- Aim: In the material, change "day header" to "date heading" in the lines between the one containing "The height and width of the screenshot is (1092, 1092)." and the one containing "Action: (x=840, y=392)", inclusive. Give back only those lines, with everything else left as it stands.

- Dataset rows:
# # # #
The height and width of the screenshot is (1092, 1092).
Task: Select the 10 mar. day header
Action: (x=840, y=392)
# # # #
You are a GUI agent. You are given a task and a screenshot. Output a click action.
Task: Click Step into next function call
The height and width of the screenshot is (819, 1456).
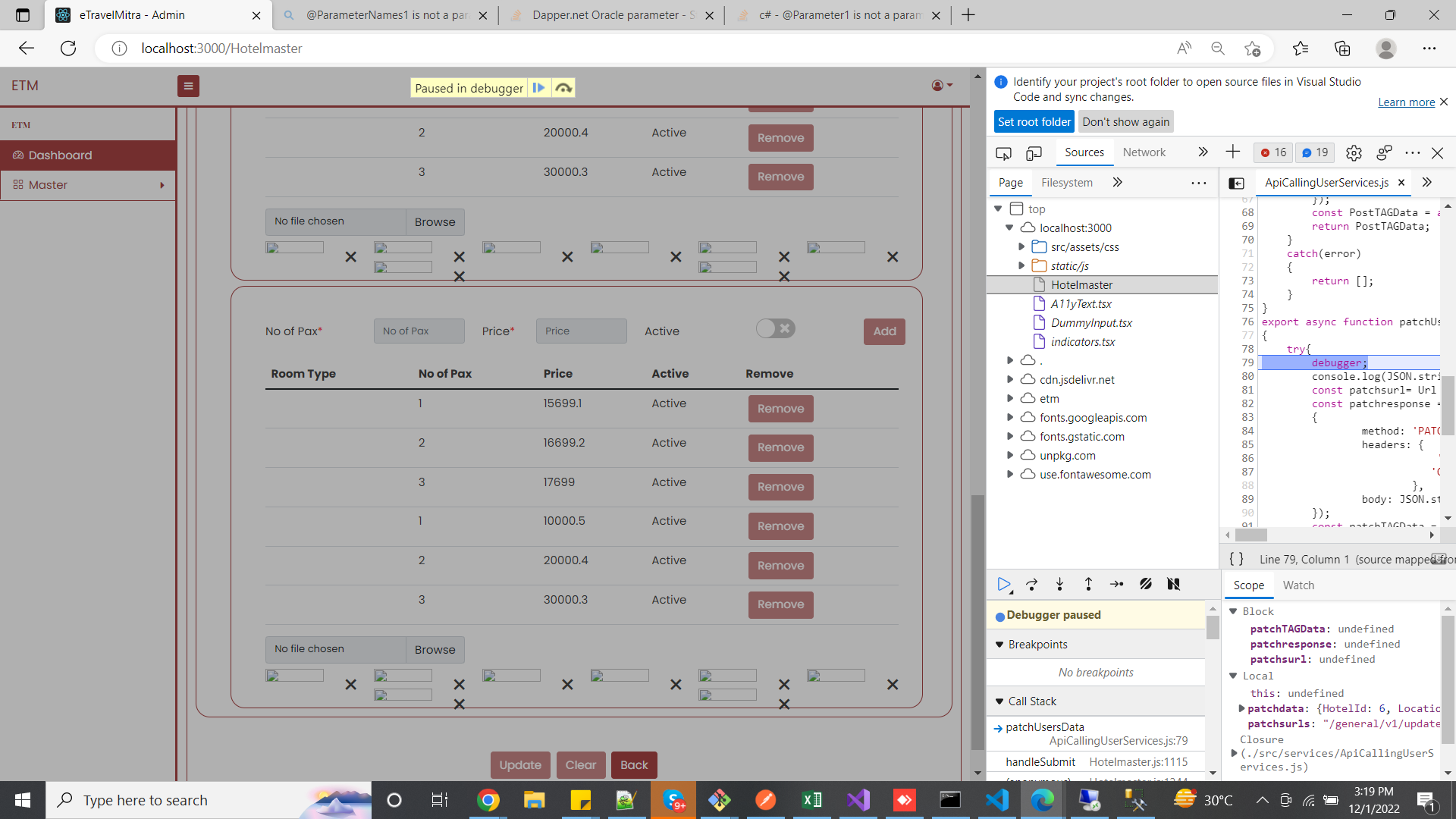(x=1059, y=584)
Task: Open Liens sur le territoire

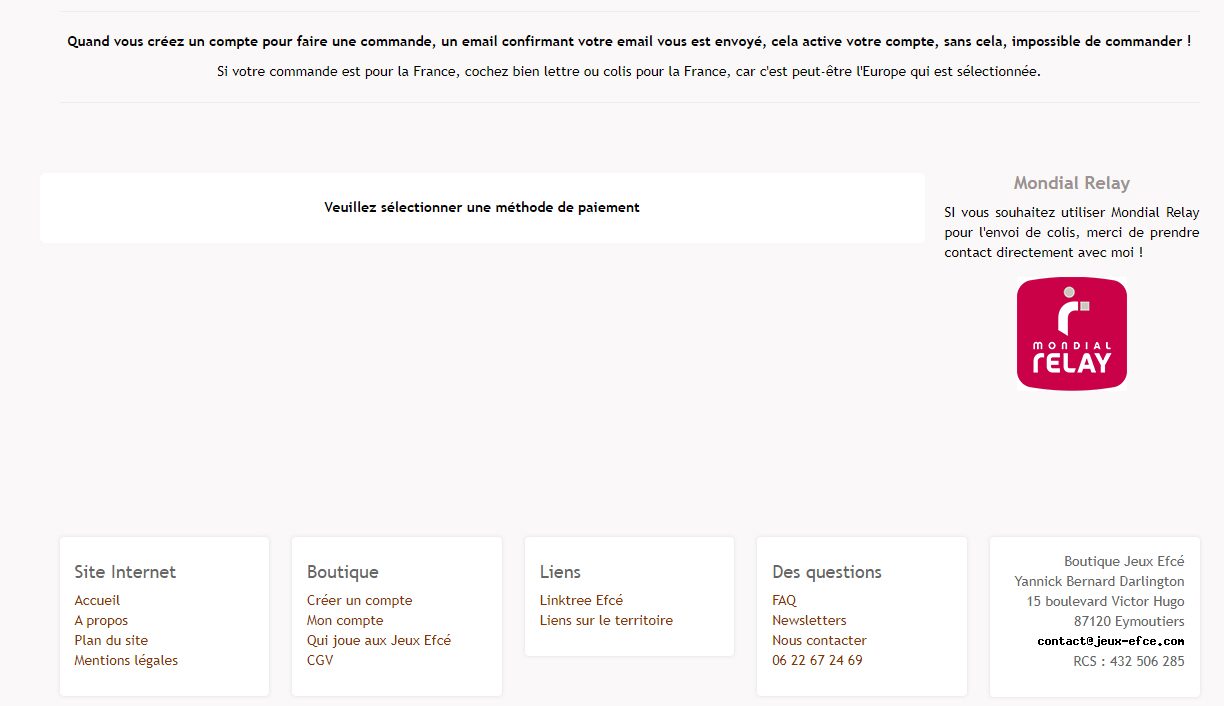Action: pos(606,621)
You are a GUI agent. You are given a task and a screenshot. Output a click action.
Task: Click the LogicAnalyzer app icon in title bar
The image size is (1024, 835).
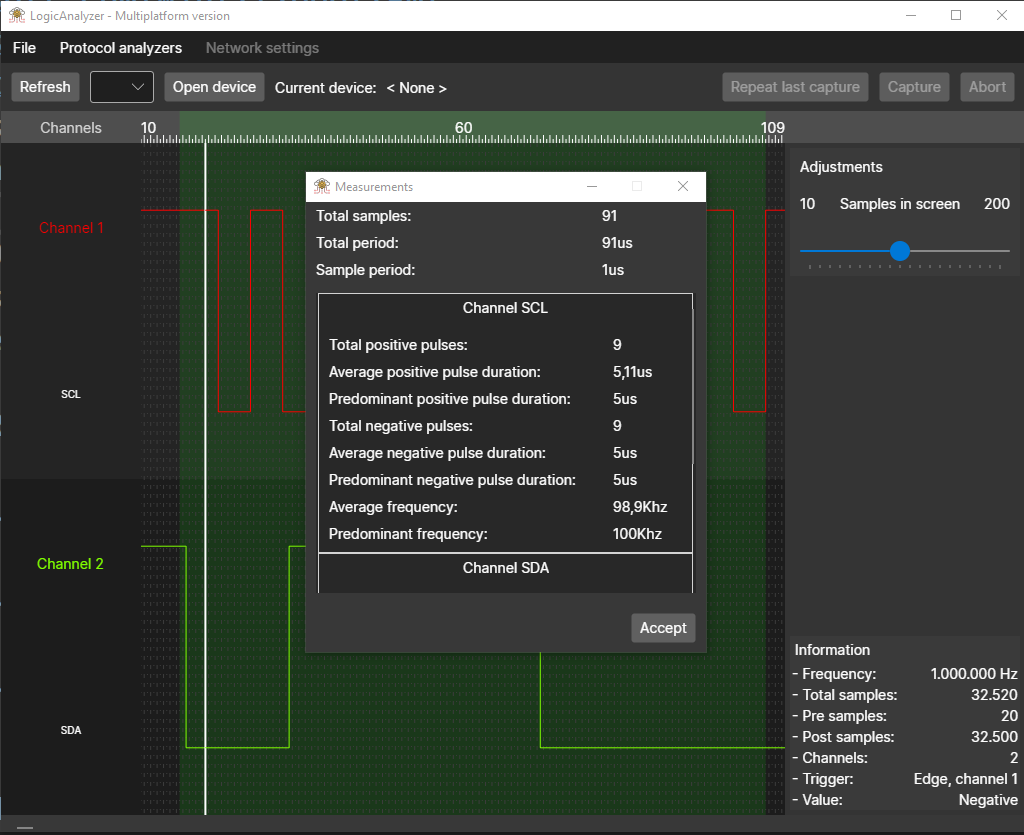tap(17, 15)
# # # #
- Result of this exercise:
The height and width of the screenshot is (1092, 1092).
Task: Select the 10 mar. date heading
Action: (x=840, y=392)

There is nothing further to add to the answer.